Specialists doing in-office infusion deal with payer contracts, wholesaler contracts for drugs, and prior authorization headaches. Uptiv absorbs all of that administrative burden. The specialist’s downside risk is zero. The upside is happier patients and less operational headache.
This resulted in 150 unique providers referring patients in 12 months, with a referring provider NPS of 87. That’s not satisfaction. That’s advocacy that compounds through word-of-mouth.
The lesson: sales velocity isn’t about better pitches. It’s about removing every reason the buyer would hesitate.
Lesson 7: Contrarian Positioning Requires Market Education
Uptiv is moving infusion from hospitals to retail locations next to Starbucks. This positioning is contrarian enough that it requires educating the market, not just targeting it.
“Nobody wants to go to a hospital, right?” Torben stated. “It’s very hard to find parking. It’s hard to find the building where you’re going to get the infusion. Once you find the building, maybe it’s up on the third floor. Once you get to that third floor, then it tends to be an open room where chairs are just lined up in a row, where you almost take a number, you take a seat.”
The hospital experience is objectively terrible—sterile, cold, noisy, with zero privacy. But it’s what patients and specialists know. Changing behavior requires articulating why the current model is broken, not just why your model is better.
Torben’s background at Lego taught him about latent consumer needs. “They pay attention to consumer needs like nobody else,” he said about Lego. “It’s incredible that they’re even around in today’s world. Right. Where most kids operate in a digital world. But Lego has never done better.”
The insight: some markets don’t know they have a problem. Your job is naming the problem before selling the solution.
The Playbook in Practice
These seven lessons compound. Removing structural barriers before launch (Lesson 1) enabled the sales velocity strategy (Lesson 6). Philosophical clarity about eliminating barriers (Lesson 3) made the technology investment (Lesson 5) deliver ROI faster. Culture work (Lesson 2) ensured the team could execute on all of it.
Looking ahead three to five years, Torben wants 50 to 60 clinics proving that hybrid in-person and virtual care models create better outcomes at lower costs. “I think that’s exactly what we are proving out in the Detroit market and taking that playbook across the nation would be very excited,” he said.
The playbook works because it’s built on principles, not tactics.
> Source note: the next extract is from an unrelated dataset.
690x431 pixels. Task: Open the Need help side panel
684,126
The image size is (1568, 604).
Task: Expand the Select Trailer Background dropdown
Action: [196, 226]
Remove barriers early. Obsess over culture as you scale. Let philosophy drive operations. Meet enterprise buyers where they are. Make technology reduce costs. Eliminate buyer friction. Educate contrarian markets.
None of this is complicated. But doing it requires living through hypergrowth once, learning from the mistakes, then having the discipline to apply those lessons the second time around. That’s exactly what Torben is doing at Uptiv Health.